Full Story is Guardian Australia’s daily news podcast. Subscribe for free on Apple Podcasts, Spotify or any other podcasting app.

Sport

Fresh from clinching the Women’s Super League title with Chelsea, the Matildas captain, Sam Kerr eyes, the big one – the Champions League final against Barcelona, this weekend. As she tells Susan Wrack, Chelsea’s shot at a rare quadruple is a huge payoff for an otherwise challenging season off the pitch.
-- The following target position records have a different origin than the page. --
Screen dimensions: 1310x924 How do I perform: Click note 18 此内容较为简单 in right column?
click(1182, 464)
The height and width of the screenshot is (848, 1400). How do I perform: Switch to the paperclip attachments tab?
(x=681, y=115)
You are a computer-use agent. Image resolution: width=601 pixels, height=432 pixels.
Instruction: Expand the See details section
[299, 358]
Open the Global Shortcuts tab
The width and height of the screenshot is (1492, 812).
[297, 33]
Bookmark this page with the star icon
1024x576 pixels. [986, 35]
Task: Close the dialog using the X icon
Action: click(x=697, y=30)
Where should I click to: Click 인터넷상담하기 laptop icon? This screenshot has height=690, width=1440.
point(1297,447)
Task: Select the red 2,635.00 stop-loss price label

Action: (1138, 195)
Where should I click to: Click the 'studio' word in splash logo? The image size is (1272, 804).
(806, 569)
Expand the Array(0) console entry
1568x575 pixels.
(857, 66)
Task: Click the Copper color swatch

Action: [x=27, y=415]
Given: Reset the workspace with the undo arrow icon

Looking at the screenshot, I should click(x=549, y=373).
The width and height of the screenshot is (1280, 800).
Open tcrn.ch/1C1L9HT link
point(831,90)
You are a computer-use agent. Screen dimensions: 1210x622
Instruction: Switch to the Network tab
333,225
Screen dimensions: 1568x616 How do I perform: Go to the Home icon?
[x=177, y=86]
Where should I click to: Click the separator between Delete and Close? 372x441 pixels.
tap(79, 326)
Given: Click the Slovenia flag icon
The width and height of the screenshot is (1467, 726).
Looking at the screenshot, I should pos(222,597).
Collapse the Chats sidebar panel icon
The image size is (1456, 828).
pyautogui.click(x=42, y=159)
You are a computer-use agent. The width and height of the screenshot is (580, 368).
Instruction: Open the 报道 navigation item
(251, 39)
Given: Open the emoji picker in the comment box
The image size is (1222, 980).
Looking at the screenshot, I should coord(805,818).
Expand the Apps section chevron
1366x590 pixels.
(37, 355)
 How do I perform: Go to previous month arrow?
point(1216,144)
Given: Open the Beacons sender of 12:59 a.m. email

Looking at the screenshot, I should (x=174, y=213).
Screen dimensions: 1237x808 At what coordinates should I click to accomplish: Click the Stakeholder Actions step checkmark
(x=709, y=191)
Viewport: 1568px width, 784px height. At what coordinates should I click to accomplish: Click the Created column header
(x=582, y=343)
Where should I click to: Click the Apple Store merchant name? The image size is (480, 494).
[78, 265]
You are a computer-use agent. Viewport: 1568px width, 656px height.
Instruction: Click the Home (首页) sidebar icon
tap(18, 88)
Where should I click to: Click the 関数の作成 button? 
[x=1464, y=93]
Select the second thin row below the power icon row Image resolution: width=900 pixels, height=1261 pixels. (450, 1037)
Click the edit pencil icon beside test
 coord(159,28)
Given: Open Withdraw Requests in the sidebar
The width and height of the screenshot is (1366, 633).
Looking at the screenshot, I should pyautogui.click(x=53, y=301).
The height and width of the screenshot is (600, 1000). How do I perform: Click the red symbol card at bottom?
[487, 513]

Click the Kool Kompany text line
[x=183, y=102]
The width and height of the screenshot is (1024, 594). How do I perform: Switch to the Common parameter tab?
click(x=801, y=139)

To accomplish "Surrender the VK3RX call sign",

Australia’s Caleb Ewan has won his fourth career Giro D’Italia stage, beating the luckless Giacomo Nizzolo on the line to secure victory on stage five. Nizzolo has now finished second 11 times in his home event, without ever winning, on what was a regrettably crash-strewn day.

Media roundup

Western Australia could record more than 10,000 breaches of family violence restraining orders this year, the West Australian reports, with clogged courts and legislative loopholes responsible for a doubling in numbers, according to lawyers representing victims. High-income tax cuts loom as a key election flashpoint between the two major parties, writes the Financial Review, with Labor and leading economists questioning the viability of the federal government’s stage three tax cuts. And a much-loved public mural of dogs in North Hobart could be about to be removed, with the new owners sick of people confusing the now dental surgery for a veterinary hospital: the Mercury has the full story.

Coming up

Federal parliament sits with Anthony Albanese to deliver his budget-in-reply speech. Follow all the day’s news live with Amy Remeikis.

A Senate report into the future of Australia’s aviation sector is due to be released.

And if you’ve read this far …

Where does the line between parody and the misuse of intellectual property lie? It’s a question tested by the estate of the much-loved boy innocent Tintin, who a French artist has been placing in, well, slightly more adult environments. “Taking advantage of the reputation of a character to immerse him in an erotic universe has nothing to do with humour,” lawyers argued, but a French court has ruled otherwise.